STEM's Jan Hartl - grand coalition might be only option after elections

2006 is a crucial year for the Czech Republic. In June the country's voters go to the polls for an election which will decide whether the Social Democrats (CSSD) - who have dominated government for the last eight years - will continue to call the shots. Opinion polls have shown the right-of-centre Civic Democrats (ODS) ahead of the Social Democrats, but even if they win the elections they might not be able to form a majority coalition. One man with his finger on the country's pulse is Jan Hartl, director of the private polling agency STEM.

"If we had to define the status of public opinion in the Czech Republic now, we would say that people are relatively positive, relatively satisfied. Many of them express dissatisfaction but if you study people's attitudes more deeply, you realise by majority they are satisfied. The problem for the forthcoming election is that the intensity of people's alignment to political parties is decreasing - it means the intensity is less and less."

Which makes your job more difficult I suppose.

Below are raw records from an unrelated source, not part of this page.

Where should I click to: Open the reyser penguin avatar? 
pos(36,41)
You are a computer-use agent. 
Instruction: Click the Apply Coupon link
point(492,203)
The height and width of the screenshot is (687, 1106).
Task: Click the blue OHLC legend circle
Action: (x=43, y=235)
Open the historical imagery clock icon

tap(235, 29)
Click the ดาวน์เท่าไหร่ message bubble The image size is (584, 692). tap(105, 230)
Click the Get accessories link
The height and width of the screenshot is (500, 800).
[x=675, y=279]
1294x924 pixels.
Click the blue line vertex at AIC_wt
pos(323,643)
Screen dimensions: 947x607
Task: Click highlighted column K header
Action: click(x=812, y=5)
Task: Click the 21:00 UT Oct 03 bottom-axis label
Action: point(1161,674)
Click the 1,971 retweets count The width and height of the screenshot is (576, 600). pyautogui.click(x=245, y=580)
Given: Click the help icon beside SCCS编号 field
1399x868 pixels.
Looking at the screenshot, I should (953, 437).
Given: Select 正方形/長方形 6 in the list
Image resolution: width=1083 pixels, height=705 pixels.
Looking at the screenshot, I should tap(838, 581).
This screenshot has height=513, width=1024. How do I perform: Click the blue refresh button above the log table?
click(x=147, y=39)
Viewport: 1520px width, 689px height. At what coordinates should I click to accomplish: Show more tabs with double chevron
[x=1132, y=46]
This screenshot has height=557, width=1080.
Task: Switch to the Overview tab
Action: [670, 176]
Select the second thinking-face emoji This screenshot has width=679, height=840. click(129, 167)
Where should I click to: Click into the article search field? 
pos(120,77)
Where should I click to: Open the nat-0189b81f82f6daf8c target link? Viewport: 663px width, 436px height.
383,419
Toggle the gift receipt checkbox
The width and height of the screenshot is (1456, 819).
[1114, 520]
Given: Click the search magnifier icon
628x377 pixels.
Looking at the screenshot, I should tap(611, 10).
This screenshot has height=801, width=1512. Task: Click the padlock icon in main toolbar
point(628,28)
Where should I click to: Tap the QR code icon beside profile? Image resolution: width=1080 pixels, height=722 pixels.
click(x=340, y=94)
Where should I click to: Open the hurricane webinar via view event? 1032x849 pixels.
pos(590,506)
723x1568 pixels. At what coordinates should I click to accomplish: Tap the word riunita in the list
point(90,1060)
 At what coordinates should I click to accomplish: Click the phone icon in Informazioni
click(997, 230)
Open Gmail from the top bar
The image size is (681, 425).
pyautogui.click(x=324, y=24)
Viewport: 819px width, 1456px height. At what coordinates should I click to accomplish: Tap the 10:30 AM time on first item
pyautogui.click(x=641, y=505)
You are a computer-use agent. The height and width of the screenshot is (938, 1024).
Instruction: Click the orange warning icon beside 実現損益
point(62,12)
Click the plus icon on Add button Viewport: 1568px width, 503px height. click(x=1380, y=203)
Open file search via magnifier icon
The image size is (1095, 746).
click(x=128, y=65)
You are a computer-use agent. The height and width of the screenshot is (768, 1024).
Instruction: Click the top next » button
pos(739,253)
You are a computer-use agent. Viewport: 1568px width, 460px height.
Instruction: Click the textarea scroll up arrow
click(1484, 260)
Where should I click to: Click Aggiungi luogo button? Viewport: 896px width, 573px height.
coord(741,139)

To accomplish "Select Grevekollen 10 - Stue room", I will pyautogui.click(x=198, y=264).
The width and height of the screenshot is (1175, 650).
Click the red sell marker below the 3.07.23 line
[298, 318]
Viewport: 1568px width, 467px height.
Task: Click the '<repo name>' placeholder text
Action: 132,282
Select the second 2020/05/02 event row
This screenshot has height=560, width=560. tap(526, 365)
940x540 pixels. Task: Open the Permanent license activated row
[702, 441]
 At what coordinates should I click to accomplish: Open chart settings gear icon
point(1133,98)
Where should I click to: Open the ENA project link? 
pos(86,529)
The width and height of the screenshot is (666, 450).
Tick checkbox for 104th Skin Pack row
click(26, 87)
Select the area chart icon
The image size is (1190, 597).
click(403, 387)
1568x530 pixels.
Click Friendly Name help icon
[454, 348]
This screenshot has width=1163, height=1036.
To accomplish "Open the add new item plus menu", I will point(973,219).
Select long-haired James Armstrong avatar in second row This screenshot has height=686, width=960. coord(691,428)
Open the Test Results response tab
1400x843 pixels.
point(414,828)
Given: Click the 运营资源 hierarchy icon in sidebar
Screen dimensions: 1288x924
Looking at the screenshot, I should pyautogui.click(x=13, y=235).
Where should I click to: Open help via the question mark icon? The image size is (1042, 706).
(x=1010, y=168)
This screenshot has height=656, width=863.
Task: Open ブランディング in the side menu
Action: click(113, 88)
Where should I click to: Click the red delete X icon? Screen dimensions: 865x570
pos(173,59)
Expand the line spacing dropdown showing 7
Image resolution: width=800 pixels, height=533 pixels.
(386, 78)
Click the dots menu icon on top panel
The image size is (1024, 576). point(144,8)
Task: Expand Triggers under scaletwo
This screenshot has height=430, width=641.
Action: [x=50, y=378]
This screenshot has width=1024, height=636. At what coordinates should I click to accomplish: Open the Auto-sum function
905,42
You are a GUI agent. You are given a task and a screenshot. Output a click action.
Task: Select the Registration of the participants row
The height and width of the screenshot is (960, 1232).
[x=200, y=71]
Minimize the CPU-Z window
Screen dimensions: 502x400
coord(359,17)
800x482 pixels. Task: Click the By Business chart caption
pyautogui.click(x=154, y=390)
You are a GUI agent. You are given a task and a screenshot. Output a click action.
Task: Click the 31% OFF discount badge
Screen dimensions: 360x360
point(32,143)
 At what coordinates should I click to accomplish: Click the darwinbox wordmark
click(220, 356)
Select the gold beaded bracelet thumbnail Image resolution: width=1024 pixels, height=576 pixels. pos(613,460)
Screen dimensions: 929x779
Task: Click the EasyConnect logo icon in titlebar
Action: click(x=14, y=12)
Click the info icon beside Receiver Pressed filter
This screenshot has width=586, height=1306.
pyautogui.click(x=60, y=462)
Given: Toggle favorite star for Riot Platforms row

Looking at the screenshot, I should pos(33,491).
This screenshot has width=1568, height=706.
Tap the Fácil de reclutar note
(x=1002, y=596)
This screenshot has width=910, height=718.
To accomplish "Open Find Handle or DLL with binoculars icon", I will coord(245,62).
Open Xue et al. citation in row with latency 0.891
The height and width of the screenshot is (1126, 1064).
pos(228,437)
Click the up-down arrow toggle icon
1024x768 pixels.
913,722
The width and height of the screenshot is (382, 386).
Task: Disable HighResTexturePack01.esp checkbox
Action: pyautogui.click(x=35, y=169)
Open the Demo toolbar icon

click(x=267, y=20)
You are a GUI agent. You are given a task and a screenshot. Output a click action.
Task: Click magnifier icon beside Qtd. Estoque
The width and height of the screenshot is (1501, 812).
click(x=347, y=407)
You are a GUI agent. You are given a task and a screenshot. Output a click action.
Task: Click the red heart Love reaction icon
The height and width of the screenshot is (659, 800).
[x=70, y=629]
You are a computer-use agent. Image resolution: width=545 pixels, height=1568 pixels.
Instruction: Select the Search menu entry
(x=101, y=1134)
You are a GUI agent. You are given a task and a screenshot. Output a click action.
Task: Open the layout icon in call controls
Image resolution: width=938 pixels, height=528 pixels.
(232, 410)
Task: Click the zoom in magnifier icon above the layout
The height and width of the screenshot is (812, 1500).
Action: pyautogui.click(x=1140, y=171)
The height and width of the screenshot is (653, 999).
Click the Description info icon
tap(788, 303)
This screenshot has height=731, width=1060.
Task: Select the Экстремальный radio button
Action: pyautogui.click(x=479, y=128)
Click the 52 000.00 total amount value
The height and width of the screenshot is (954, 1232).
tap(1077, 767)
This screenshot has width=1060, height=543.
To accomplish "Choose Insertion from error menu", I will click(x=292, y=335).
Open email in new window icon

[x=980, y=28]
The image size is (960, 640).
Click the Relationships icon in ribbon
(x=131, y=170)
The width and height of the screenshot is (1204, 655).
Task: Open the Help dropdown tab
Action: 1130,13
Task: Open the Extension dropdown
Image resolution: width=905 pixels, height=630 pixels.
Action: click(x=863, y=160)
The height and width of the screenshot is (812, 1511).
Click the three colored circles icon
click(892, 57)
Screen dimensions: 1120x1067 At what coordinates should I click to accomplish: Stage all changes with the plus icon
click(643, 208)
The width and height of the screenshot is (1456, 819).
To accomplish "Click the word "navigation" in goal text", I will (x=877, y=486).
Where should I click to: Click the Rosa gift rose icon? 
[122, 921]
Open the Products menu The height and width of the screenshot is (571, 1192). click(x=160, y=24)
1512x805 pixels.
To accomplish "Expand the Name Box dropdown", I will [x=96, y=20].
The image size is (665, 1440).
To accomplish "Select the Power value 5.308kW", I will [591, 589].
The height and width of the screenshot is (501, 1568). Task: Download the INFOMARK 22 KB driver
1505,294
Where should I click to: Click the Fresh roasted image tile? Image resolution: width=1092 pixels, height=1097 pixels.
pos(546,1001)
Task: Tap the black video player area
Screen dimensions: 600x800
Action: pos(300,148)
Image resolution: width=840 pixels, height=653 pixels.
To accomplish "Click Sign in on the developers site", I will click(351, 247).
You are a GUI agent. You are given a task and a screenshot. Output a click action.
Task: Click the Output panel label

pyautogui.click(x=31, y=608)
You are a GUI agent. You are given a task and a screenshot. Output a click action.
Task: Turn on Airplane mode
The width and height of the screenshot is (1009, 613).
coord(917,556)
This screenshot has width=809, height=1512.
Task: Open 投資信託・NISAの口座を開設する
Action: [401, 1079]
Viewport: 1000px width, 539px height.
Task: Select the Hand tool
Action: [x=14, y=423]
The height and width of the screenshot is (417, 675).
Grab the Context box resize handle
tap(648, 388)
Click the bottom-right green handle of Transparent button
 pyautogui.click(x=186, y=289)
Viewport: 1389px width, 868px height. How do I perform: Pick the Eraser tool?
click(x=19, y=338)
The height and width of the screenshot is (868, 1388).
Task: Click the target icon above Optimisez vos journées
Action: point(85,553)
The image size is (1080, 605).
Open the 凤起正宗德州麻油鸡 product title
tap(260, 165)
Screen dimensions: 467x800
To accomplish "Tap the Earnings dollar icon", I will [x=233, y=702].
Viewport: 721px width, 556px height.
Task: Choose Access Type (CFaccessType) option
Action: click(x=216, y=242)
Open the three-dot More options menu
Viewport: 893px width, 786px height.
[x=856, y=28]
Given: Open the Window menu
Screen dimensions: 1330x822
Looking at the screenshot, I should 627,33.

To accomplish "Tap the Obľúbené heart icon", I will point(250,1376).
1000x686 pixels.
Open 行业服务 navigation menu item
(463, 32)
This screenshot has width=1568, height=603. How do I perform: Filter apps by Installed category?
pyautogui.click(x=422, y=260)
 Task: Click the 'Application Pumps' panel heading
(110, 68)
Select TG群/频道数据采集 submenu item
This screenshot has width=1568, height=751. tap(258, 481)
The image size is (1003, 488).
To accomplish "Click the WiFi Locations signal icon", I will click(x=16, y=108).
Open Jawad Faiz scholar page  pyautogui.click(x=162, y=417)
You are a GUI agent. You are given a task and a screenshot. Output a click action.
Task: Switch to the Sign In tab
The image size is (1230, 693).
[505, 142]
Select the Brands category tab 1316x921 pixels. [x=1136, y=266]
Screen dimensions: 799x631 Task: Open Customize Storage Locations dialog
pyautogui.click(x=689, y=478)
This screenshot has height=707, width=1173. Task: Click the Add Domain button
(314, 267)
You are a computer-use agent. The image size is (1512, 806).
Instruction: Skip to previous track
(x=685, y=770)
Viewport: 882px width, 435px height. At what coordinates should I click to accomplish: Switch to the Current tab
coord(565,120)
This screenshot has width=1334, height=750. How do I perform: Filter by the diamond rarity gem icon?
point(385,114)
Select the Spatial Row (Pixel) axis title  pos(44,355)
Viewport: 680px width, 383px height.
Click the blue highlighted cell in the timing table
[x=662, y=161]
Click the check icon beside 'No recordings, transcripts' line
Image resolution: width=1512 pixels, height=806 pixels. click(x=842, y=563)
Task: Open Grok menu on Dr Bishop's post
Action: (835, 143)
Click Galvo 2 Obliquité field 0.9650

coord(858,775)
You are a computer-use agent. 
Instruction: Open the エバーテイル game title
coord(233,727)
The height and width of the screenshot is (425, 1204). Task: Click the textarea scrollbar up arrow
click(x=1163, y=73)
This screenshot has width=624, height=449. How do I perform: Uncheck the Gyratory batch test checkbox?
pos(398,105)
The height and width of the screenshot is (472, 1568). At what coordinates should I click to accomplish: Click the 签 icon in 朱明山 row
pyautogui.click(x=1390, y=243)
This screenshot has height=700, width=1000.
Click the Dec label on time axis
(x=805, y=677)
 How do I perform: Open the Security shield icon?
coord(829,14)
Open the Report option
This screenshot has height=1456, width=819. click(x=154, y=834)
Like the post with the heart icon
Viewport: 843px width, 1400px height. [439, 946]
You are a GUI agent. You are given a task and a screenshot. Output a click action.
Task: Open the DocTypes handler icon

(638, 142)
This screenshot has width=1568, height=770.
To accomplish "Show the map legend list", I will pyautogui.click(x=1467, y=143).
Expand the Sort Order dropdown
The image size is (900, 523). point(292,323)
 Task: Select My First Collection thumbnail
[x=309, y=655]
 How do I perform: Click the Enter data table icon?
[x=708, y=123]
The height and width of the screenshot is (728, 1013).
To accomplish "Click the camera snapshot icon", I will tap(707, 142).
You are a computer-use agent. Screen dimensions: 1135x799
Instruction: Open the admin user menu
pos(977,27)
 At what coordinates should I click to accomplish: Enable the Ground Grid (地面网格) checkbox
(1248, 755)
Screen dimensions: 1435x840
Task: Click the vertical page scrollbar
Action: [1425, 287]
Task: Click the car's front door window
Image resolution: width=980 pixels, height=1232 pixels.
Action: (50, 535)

"Which makes my job more difficult and makes the political situation hard to predict. The distance between the so-called right-wing and left-wing parties, which has been quite wide, is diminishing. People feel that all the political parties are the same, and their intention to vote is not very deep. It's a big question what the turnout will be in the elections."

So obviously a very inexact science and perhaps even some guesswork involved there, but based on these trends, what kind of government do you think we're going to get after June? Will it be a minority Social Democrat government? Will it be a grand coalition? Will the Communists be invited into government?

"I think we can exclude the possibility that the Communists will come back as a major political force. There are only a few possibilities. There's a possibility that the Civic Democrats will be able to create a majority with the Christian Democrats (KDU-CSL). This is not a very strong possibility. Another is that the Social Democrats might create a left bloc with either the direct or indirect support of the Communists. And obviously there's the prospect of a grand coalition of the Civic Democrats and the Social Democrats. A likely scenario, according to the present surveys, is that the Civic Democrats will win the elections but not with a very large margin, and it might be difficult to create any government with the exception of a grand coalition."